"Synthesis, Characterization, and Biological Activity of Cationic Ruthenium-Arene Complexes with Sulfur Ligands"

Mohammed Zain Aldin, Guillermo Zaragoza, Eva Choquenet, Guillaume Blampain, Gilles Berger, and Lionel Delaude


journal cover
          source: Journal of Biological Inorganic Chemistry
            year: 2024
          volume: 29
      first page: accepted for publication
       last page: 
             doi: 

graphical abstract

Abstract: Five cationic ruthenium-arene complexes with the generic formula [Ru(SAc)(S2C·NHC)(p-cymene)](PF6) (5a-e) were prepared in almost quantitative yields using a straightforward one-pot, two-step experimental procedure starting from [RuCl2(p-cymene)]2, an imidazol(in)ium-2-dithiocarboxylate (NHC·CS2) zwitterion, KSAc, and KPF6. These half-sandwich compounds were fully characterized by various analytical techniques and the molecular structures of two of them were solved by X-ray diffraction analysis, which revealed the existence of an intramolecular chalcogen bond between the oxygen atom of the thioacetate ligand and a proximal sulfur atom of the dithiocarboxylate unit. DFT calculations showed that the C=S...O charge transfer amounted to 2.4 kcal mol-1. The dissolution of [Ru(SAc)(S2C·IMes)(p-cymene)](PF6) (5a) in a DMSO-d6/D2O mixture at room temperature did not cause the dissociation of its sulfur ligands.
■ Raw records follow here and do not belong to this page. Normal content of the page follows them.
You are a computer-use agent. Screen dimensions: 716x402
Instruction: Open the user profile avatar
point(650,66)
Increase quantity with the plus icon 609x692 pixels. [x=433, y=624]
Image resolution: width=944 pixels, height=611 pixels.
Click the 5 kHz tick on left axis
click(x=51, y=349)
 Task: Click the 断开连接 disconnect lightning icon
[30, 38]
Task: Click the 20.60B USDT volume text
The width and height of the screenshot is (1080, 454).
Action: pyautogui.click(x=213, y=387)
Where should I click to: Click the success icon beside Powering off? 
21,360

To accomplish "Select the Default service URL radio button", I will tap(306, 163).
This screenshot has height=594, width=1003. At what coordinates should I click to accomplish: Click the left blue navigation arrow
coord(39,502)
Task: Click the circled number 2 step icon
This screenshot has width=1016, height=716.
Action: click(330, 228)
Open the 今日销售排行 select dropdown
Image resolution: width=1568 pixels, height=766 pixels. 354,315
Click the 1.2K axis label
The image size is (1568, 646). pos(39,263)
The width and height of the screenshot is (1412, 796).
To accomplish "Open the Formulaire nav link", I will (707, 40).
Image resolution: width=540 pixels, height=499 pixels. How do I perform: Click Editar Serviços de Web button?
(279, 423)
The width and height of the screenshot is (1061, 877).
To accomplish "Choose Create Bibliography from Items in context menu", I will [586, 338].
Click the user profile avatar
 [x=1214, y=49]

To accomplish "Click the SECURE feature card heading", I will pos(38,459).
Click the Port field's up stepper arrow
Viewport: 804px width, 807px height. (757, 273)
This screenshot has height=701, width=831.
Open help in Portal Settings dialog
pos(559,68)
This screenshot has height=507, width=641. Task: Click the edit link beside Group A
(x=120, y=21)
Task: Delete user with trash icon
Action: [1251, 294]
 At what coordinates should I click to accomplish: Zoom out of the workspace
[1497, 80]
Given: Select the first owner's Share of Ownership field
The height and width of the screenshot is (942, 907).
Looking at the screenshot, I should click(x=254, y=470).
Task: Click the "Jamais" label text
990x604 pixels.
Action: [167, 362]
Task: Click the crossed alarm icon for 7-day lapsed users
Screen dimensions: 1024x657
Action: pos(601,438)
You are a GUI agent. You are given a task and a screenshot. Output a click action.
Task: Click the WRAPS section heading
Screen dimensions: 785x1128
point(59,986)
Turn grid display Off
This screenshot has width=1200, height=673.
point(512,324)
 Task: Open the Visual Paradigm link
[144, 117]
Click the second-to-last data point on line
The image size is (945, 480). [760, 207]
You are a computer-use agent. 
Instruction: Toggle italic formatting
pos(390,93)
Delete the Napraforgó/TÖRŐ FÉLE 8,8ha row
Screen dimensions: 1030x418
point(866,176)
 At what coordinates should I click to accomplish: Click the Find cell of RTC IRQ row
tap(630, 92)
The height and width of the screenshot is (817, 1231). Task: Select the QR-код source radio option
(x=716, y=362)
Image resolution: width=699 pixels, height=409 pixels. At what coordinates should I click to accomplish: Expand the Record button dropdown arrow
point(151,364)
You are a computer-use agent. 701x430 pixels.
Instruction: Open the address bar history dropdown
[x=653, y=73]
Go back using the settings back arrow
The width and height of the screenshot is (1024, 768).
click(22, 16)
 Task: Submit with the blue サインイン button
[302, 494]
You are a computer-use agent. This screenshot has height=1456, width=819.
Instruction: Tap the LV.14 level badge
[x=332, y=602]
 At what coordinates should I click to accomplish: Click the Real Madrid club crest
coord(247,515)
Instead, p-cymene was slowly released to afford the 12-electron [Ru(SAc)(S2C·IMes)]+ cation that could be detected by mass spectrometry. Monitoring the solvolysis process by 1H NMR spectroscopy showed that more than 22 days were needed to fully decompose the starting ruthenium-arene complex. Compounds 5a-e exhibited a high antiproliferative activity against human glioma Hs683 and human lung carcinoma A549 cancer cells. In particular, the IMes derivative (5a) was the most potent compound of the series, achieving toxicities similar to those displayed by marketed platinum drugs.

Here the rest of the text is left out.